The International Conference of the IVth International in July 1936 — before the trial—said in its theses: “If the return of the USSR to capitalism requires a social counterrevolution, then the advance toward socialism inevitably requires a political revolution.”
The Moscow trial has confirmed with new force the correctness of this perspective.
The Soviet proletariat can advance to socialism only through the rebirth and expansion of Soviet democracy, through the legalization of Soviet parties, above all, the party of revolutionary Bolshevism. But the rebirth of Soviet democracy is only possible with the overthrow of the bureaucracy. And only the forces of the revolutionary working masses can overthrow the bureaucracy!
[73] Reingold, Kamenev and Zinoviev testified that these men knew about the terrorist activity and had found a “common language” with them. The “rehabilitation” of Bukharin and Rykov indirectly gives an unequivocal evaluation of the defendants’ confessions. (L.S.)
[74] M.P. Tomsky (born in 1880), a lithographer, joined the revolutionary movement in 1904; in 1905 was a deputy of the Revel Soviet; was arrested for the first time in 1906, deported and escaped from exile. A delegate to the London Congress (1907); arrested once again toward the end of 1907, Tomsky remained in prison with only a short break until April 1909. After a few months of illegal party work, in December 1909, Tomsky was again arrested and, after spending two years in jail before being brought to trial, was sentenced to five years imprisonment. In 1916, after almost seven years imprisonment, Tomsky left prison for eternal exile in Siberia. After the October Revolution, Tomsky was for many years an authoritative leader of the Soviet trade unions; a member of the Central Committee and the Politburo.
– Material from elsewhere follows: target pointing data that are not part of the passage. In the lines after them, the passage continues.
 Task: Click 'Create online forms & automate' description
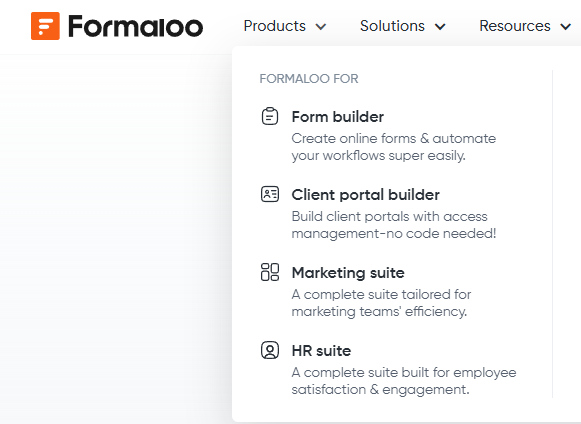(x=394, y=138)
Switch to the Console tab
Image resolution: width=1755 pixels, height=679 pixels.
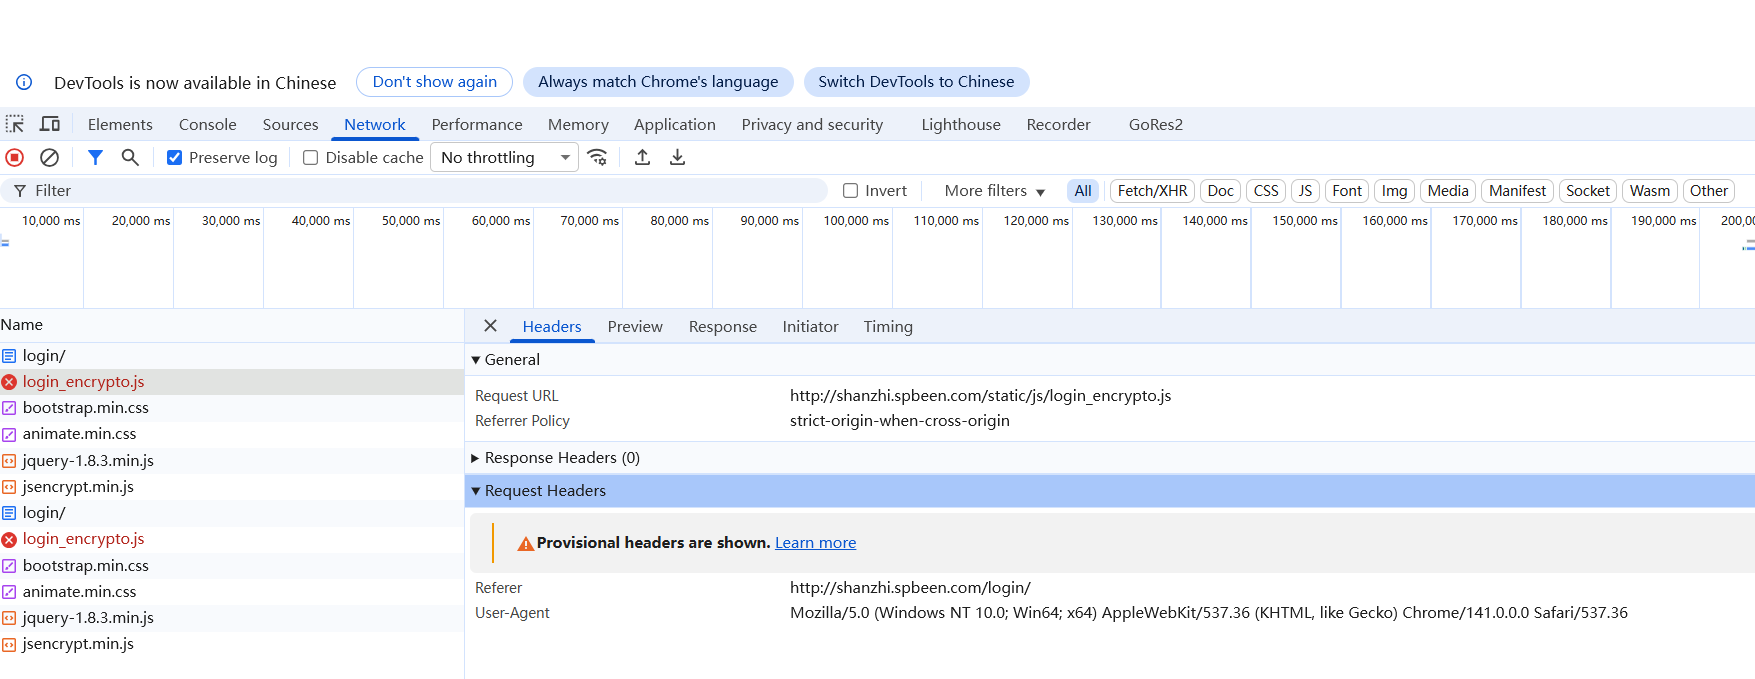pyautogui.click(x=207, y=124)
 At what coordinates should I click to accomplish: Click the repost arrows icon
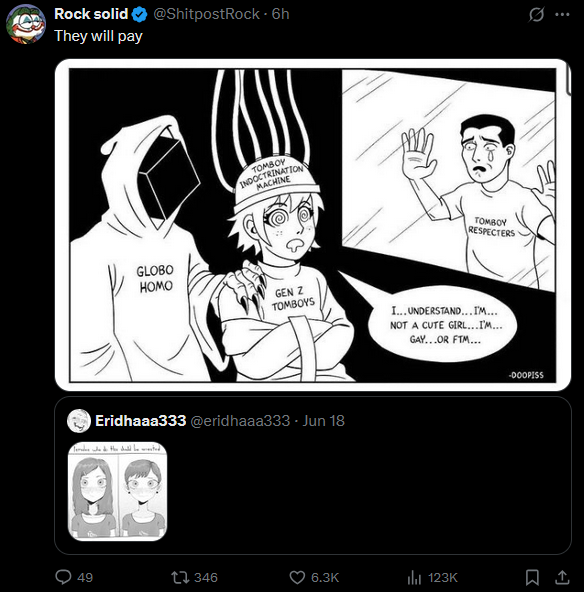coord(179,577)
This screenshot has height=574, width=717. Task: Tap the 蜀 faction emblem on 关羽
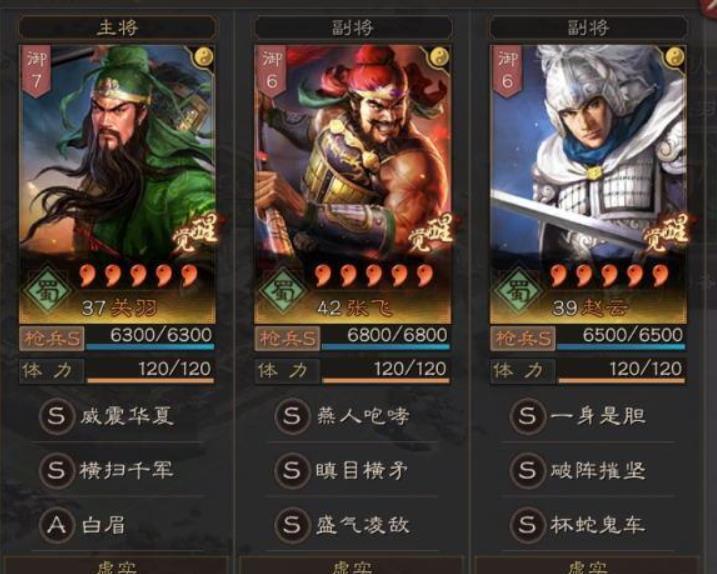pyautogui.click(x=47, y=291)
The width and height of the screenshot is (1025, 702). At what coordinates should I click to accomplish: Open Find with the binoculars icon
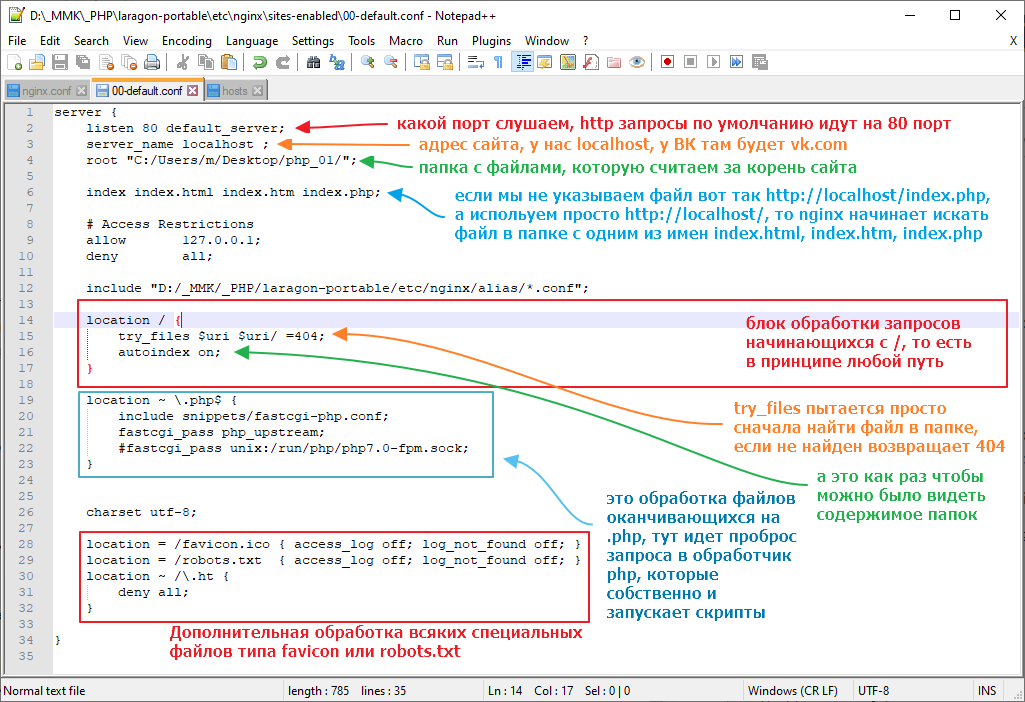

[75] This atmosphere could not help but affect even the top bosses. A characteristic fact: on the lists compiled by Stalin of leaders whom the terrorists supposedly intended to kill, them appeared not only leaders of the first rank, but even the Zhdanovs, Kossiors, and Postyshevs. But Molotov was not listed. In affairs of this type, Stalin does nothing by accident. Isn’t he preparing the ground for a future “reevaluation” of Molotov? If the terrorists did not want to “murder” Molotov, doesn’t this man that they “were counting on” him? And from here, it is only one step to the indictment of Molotov himself in terror. But, of course, this lies well ahead in the distant future.
[76] It is highly possible that one of the candidates for the new Berman-Yurins or Olbergs of the impending trial will be A. Senin, whom we mentioned in the chapter on Copenhagen. True, Senin had already broken with the Opposition by 1932, and broken in a particularly loathsome way by directing many insinuations in the press against the Left Opposition. True, Senin then went to the USSR and told the GPU everything he could about the life of the international left, and, since that time—four years—has been with the Stalinists. But did similar circumstances hinder the bringing to trial of Lurie or Olberg or even Fritz David or Berman-Yurin, who never were in the Opposition? Another possible candidate is a certain Mill-Obin-Okun. He became a member of the administrative secretariat of the Left Opposition, but because he was completely unfit, he was dismissed. Soon after this, Mill joined the Stalinists and went to the USSR. At that time, a note appeared in the Bulletin, No.31, November 1932, exposing Mill’s behavior.